タグ: WAF

投稿日:

脆弱性対応とは?CVE対応とパッチ管理の実務フロー

Share
「脆弱性対応とは?CVE対応とパッチ管理の実務フロー」アイキャッチ画像

脆弱性対応は、企業の情報システムを守るうえで避けて通れない業務です。新しい脆弱性は日々公開されており、それらの一部は実際に攻撃へ悪用されています。問題は、脆弱性の存在そのものではなく、自社に影響する脆弱性を見極められず、対応が遅れることです。脆弱性への初動が遅れれば、情報漏洩、業務停止、ランサムウェア感染など、企業活動に直結する被害へ発展しかねません。だからこそ、脆弱性対応は単なるパッチ適用ではなく、情報収集、影響調査、優先順位付け、修正、再確認までを含めた一連の実務として捉える必要があります。

米国サイバーセキュリティ・インフラストラクチャセキュリティ庁(CISA)は、脆弱性対応を含むvulnerability management(脆弱性管理)の目的を、脆弱性や悪用可能な状態の発生頻度と影響を減らすことだと整理しています。

企業の脆弱性管理については、以下の記事で詳しく解説しています。
脆弱性管理とは?企業が行うべき脆弱性管理の基本と実践手順

脆弱性対応とは

脆弱性対応とは、公開された脆弱性情報や自社で発見した弱点に対して、自社システムへの影響を調査し、必要な対策を選び、修正し、修正後の状態を確認する一連の対応を指します。ここで重要なのは、脆弱性対応が「脆弱性があるからすぐパッチを当てる」という単純な作業ではないことです。実務では、対象資産の把握、公開有無、業務影響、代替策の有無、停止可能時間、クラウドやOSSへの影響などを考慮しながら判断します。NISTも、パッチ管理を「パッチ、更新、アップグレードを識別し、優先順位を付け、取得し、適用し、その適用を確認するプロセス」と定義しており、単純な更新作業ではなく管理プロセスそのものとして扱っています。

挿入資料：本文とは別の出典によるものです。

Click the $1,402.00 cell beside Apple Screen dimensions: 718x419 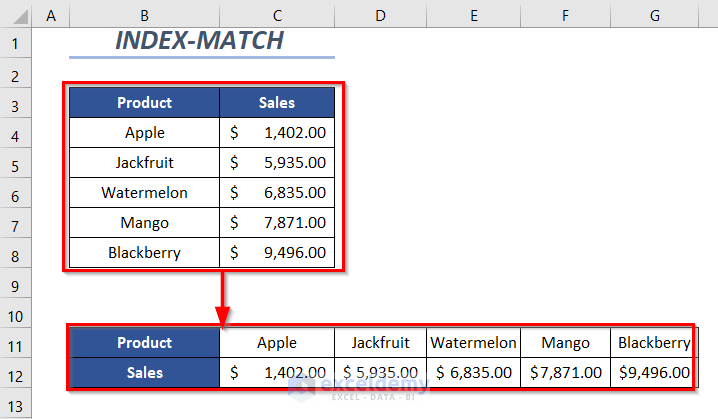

脆弱性対応が重要視される理由のひとつは、公開された脆弱性の一部が現実に悪用されているからです。CISAは「KEVカタログ(Known Exploited Vulnerabilities)」で、実際に悪用が確認された脆弱性を定期的に公開しています。つまり企業に求められるのは、脆弱性情報を収集することだけではなく、「どれが今まさに危険なのか」「自社に関係するのか」を見極めて動くことです。脆弱性対応とは、攻撃の入口になりうる弱点を、優先順位をつけて現実的に潰していく運用だといえます。

CVEとは

脆弱性対応を進めるうえで、まず押さえておきたいのがCVEです。CVEはCommon Vulnerabilities and Exposuresの略で、公開された脆弱性や露出情報に対して一意の識別子を付ける仕組みです。米MITREはCVE Programの役割を、公開されたサイバーセキュリティ上の脆弱性を識別し、定義し、整理することだと説明しています。

また、NVD(米国国立脆弱性データベース)でもCVEを特定の製品やコードベースに対して識別された脆弱性の辞書・用語集として扱っています。つまりCVEは、世界中のベンダー、研究者、利用企業が同じ脆弱性を同じ名前で参照するための共通言語です。脆弱性対応を行う際には、まず対象となる脆弱性情報を正確に把握することが重要です。多くの脆弱性は CVE識別番号で管理されています。

CVEは世界中で共有される脆弱性情報の共通IDであり、企業のセキュリティ対策において重要な役割を果たします。CVEの仕組みや意味については、以下の記事で詳しく解説しています。
CVEとは?共通脆弱性識別子の基本と管理方法を徹底解説

実務では、CVE識別番号だけを見て終わりではありません。CVEは「何の脆弱性か」を特定するためのIDであり、深刻度や攻撃条件、自社への影響を判断するには、NVDやベンダーアドバイザリ、製品別のセキュリティ情報をあわせて確認する必要があります。NVDはCVEに対してCVSSなどの標準化データを付与し、脆弱性管理や自動化に使える情報を提供しています。そのため企業の脆弱性対応では、「まずCVEを把握し、次にNVDやベンダー情報で内容を確認し、自社資産と突き合わせる」という流れが基本になります。

CVSSスコアの見方

CVEを把握したあとに多くの担当者が見るのがCVSSスコアです。CVSSはCommon Vulnerability Scoring Systemの略で、脆弱性の深刻度を定性的・数値的に表すための標準的な指標です。NVDはCVSSについて、「脆弱性の重大度を示すための方法であり、リスクそのものを示すものではない」と明確に説明しています。つまり、CVSSが高いから必ず最優先、低いから後回しでよい、とは限りません。CVSSを確認するときは、まず「スコアの高さ」よりも「どういう条件で悪用されるか」に注目したほうが有効です。たとえば、ネットワーク経由で認証不要の攻撃が可能なのか、ローカル権限が必要なのか、ユーザ操作を伴うのかによって、現実の危険度は大きく変わります。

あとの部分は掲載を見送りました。